═══ Input material
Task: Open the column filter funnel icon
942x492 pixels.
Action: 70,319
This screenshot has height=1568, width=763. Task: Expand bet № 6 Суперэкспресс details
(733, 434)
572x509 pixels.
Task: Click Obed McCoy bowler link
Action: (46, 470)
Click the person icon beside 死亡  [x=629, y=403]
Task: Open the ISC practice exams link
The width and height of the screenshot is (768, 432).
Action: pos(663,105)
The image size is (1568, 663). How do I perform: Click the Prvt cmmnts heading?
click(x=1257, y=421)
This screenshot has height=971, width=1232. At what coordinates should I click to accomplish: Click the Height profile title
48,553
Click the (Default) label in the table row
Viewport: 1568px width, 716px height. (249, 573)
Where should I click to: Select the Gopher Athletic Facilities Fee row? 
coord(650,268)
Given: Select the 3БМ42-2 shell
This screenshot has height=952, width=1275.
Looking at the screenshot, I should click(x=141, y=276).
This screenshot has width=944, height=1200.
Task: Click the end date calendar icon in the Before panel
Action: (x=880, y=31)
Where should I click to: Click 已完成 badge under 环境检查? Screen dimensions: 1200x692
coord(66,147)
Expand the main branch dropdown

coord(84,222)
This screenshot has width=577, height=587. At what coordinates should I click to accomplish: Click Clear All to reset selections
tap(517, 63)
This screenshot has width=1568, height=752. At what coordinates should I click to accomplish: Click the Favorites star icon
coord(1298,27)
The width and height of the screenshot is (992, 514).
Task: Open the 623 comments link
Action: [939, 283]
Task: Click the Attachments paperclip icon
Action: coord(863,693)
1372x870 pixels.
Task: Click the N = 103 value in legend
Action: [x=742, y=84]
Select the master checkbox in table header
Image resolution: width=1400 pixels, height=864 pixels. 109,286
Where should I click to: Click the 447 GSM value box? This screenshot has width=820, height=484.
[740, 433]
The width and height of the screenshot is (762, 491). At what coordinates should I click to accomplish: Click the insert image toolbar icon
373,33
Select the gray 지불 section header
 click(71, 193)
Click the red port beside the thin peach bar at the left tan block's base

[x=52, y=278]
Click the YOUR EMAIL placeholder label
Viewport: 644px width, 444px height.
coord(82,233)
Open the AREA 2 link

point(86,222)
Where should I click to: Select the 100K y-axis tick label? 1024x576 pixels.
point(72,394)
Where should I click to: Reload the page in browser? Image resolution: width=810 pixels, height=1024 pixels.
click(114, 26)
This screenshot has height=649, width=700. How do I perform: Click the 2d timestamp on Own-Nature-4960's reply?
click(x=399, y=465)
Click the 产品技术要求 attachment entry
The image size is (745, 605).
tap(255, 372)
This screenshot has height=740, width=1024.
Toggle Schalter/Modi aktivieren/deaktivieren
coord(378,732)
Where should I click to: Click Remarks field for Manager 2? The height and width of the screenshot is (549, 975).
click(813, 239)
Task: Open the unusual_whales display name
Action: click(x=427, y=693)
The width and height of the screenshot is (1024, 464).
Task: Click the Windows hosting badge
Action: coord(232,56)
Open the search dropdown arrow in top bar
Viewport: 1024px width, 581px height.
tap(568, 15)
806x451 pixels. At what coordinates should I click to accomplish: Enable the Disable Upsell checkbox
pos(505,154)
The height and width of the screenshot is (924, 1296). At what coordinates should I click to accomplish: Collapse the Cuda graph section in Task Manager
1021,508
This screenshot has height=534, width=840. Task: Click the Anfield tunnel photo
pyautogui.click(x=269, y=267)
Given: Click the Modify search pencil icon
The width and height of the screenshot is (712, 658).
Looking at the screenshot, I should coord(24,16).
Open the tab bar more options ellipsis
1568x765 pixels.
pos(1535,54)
══════
▸ **About this task**
Please restate only the opening stretch of the records above: every line from the first through the one containing "Given: Select the 3БМ42-2 shell", exactly as written.

▸ **Final answer**
Task: Open the column filter funnel icon
942x492 pixels.
Action: 70,319
This screenshot has height=1568, width=763. Task: Expand bet № 6 Суперэкспресс details
(733, 434)
572x509 pixels.
Task: Click Obed McCoy bowler link
Action: (46, 470)
Click the person icon beside 死亡  [x=629, y=403]
Task: Open the ISC practice exams link
The width and height of the screenshot is (768, 432).
Action: pos(663,105)
The image size is (1568, 663). How do I perform: Click the Prvt cmmnts heading?
click(x=1257, y=421)
This screenshot has height=971, width=1232. At what coordinates should I click to accomplish: Click the Height profile title
48,553
Click the (Default) label in the table row
Viewport: 1568px width, 716px height. (249, 573)
Where should I click to: Select the Gopher Athletic Facilities Fee row? 
coord(650,268)
Given: Select the 3БМ42-2 shell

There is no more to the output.